On the other hand,$3\binom{n+1}{4}=3\times \frac{(n+1)n(n-1)(n-2)}{4!}=\frac{n(n-1)(n-2)(n+1)}{8}$.
The result follows.

[sowmitra]

@ Sanzeed: Wow, man, you are getting really good at providing hard-core analytic solutions. My solution was a Combinatorial one, But, your one works just as well.

[SANZEED]

Thanks @Sowmitra vai. Actually I didn't thought of a combinatorial solution because I find it a lot easier for me to use analytic solution than a combinatorial one.

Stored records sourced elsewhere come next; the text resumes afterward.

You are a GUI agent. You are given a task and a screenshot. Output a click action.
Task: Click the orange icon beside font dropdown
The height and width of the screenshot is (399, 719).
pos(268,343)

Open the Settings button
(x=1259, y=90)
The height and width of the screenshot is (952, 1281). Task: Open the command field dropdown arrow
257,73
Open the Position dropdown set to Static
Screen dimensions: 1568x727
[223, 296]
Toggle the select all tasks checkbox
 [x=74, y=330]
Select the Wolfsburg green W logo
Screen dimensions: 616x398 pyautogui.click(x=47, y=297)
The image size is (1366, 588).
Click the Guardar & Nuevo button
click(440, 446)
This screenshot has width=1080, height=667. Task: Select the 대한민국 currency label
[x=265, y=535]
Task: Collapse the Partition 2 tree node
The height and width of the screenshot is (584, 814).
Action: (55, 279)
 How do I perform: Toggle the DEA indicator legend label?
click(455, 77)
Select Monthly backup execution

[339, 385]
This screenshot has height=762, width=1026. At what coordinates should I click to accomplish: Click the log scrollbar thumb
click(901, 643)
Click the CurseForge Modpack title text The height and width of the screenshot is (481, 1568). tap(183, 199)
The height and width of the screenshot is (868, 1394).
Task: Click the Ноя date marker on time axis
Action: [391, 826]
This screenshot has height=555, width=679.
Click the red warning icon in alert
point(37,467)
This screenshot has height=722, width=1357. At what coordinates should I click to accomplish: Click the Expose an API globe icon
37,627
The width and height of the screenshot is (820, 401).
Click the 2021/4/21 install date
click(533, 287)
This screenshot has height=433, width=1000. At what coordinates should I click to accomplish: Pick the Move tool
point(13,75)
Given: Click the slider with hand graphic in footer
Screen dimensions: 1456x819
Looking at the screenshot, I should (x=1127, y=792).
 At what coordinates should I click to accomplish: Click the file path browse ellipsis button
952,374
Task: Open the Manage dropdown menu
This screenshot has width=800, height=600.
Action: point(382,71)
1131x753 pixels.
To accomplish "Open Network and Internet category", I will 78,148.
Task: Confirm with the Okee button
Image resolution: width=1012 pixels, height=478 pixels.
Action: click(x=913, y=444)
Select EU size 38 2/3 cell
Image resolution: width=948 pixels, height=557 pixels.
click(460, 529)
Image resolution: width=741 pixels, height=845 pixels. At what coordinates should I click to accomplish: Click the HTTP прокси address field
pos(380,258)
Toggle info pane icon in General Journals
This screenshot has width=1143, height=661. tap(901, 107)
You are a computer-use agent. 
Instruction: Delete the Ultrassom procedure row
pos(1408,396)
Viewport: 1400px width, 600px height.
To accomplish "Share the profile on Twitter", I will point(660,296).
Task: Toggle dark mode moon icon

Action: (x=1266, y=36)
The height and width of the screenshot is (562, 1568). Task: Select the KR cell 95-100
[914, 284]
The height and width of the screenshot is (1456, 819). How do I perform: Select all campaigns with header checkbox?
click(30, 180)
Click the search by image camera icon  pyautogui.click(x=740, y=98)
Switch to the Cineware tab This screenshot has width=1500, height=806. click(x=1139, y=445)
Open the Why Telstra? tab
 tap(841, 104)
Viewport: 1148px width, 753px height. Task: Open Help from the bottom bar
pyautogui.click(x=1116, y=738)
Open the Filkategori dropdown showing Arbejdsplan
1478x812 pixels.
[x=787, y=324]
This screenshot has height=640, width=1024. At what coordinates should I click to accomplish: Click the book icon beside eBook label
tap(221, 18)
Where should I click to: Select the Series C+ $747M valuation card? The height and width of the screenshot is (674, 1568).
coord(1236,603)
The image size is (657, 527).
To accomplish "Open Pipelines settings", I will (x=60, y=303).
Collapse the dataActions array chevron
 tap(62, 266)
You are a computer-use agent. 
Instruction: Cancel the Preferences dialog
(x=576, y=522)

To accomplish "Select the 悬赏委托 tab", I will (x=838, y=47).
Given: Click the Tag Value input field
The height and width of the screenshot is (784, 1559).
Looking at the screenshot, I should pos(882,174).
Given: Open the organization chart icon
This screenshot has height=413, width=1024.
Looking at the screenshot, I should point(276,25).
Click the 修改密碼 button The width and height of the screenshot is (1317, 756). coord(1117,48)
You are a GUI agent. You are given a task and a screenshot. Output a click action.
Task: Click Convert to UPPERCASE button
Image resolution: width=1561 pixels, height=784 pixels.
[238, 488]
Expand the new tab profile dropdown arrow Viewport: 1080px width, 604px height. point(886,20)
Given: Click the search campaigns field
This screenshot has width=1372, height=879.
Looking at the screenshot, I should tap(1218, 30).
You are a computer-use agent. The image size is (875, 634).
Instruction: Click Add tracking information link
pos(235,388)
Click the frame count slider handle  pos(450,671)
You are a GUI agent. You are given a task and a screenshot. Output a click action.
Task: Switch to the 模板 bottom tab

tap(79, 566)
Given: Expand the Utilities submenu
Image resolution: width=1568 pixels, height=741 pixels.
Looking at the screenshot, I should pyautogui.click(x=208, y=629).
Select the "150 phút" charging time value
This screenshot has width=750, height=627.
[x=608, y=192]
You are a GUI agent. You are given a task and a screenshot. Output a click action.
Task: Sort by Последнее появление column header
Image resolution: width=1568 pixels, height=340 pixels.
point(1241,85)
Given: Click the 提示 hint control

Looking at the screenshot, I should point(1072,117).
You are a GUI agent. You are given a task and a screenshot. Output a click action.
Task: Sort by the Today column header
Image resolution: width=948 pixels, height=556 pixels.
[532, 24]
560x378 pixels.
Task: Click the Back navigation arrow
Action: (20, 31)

And here is another one I found out from the Principles and Techniques in Combinatorics .
We know that $(x+y)^{n}=\displaystyle\sum_{r=0}^{n}\binom{n}{r}x^{n-r}y^{r}$. Now let $x=1$ then,
$(1+y)^{n}=\displaystyle\sum_{r=0}^{n}\binom{n}{r}y^{r}$. Taking the second derivative,
$n(n-1)(1+y)^{n-2}=\displaystyle\sum_{r=0}^{n}r(r-1)\binom{n}{r}y^{r-2}$. Now letting $y=1$ we have,
$n(n-1)2^{n-2}=\displaystyle\sum_{r=0}^{n}(r^{2}-r)\binom{n}{r}=\displaystyle\sum_{r=0}^{n}r^{2}\binom{n}{r}-\displaystyle\sum_{r=0}^{n}r\binom{n}{r}=\displaystyle\sum_{r=0}^{n}r^{2}\binom{n}{r}-n2^{n-1}$.
That is, $\displaystyle\sum_{r=0}^{n}r^{2}\binom{n}{r}=n(n-1)2^{n-2}+n2^{n-1}=n2^{n-2}(n-1+2)=n(n+1)2^{n-2}$.

[sowmitra]

@Sanzeed: তুমিও 'Principles and Techniques in Combinatorics' থেকে পড়। Awesome book.......!!! সিঙ্গাপুরিয়ানরা আসলেই কম্বিতে খুব ভাল।